_MATERIAL FOR THE TASK_.
------------------------

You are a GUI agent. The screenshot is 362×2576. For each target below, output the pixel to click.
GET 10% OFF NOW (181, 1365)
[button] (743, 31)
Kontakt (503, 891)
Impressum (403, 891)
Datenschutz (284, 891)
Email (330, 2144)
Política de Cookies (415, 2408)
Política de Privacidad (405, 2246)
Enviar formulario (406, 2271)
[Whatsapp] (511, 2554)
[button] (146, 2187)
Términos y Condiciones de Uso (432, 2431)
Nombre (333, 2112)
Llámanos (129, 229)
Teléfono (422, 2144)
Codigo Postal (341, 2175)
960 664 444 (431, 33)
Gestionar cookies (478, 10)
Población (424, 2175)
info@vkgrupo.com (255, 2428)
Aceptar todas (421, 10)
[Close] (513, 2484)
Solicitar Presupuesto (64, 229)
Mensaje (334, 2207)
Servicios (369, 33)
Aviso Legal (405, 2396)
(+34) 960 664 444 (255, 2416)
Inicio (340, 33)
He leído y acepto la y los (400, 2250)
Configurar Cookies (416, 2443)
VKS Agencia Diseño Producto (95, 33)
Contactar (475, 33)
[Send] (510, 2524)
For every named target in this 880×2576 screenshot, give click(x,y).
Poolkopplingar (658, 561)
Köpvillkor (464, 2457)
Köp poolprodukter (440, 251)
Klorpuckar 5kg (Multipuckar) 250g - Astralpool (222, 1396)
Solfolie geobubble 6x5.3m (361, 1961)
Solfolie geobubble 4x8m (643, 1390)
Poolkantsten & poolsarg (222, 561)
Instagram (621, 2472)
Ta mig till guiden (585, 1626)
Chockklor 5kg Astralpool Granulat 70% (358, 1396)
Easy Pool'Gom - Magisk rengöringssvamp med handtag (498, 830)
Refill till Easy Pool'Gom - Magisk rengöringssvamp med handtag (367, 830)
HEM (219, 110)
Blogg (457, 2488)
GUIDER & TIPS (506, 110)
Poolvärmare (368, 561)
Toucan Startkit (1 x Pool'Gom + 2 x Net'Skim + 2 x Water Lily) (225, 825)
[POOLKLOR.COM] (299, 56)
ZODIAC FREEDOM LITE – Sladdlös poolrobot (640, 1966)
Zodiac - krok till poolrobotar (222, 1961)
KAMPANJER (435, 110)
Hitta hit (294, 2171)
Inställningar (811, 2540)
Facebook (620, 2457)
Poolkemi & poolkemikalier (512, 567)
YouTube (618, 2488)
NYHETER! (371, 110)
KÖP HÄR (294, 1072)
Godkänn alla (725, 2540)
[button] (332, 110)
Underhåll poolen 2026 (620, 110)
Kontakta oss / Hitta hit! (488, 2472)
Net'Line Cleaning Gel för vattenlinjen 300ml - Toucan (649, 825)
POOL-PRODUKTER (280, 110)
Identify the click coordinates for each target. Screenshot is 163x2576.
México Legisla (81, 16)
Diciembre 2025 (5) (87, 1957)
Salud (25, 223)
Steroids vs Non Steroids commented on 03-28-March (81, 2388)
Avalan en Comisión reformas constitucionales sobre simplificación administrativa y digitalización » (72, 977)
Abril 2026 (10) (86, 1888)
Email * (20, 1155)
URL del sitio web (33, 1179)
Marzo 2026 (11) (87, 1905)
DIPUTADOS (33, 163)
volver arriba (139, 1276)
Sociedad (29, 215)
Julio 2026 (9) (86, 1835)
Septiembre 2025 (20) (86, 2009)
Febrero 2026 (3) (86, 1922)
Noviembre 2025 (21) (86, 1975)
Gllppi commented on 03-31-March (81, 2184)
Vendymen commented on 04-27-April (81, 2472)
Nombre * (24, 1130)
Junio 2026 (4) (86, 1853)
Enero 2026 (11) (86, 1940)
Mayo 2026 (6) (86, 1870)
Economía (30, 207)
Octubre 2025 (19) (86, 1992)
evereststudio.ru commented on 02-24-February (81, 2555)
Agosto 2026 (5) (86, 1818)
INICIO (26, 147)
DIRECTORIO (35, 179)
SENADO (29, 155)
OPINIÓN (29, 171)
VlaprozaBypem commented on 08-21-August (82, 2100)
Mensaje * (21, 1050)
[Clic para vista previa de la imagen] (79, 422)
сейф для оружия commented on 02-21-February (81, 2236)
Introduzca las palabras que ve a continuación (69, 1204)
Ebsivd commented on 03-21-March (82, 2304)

------------------------

_AIM OF THE EXERCISE_.
Start with the first line of the data and print every line exactly. The line containing "Enviar formulario (406, 2271)" is the last one to include.

_TASK ANSWER_.
You are a GUI agent. The screenshot is 362×2576. For each target below, output the pixel to click.
GET 10% OFF NOW (181, 1365)
[button] (743, 31)
Kontakt (503, 891)
Impressum (403, 891)
Datenschutz (284, 891)
Email (330, 2144)
Política de Cookies (415, 2408)
Política de Privacidad (405, 2246)
Enviar formulario (406, 2271)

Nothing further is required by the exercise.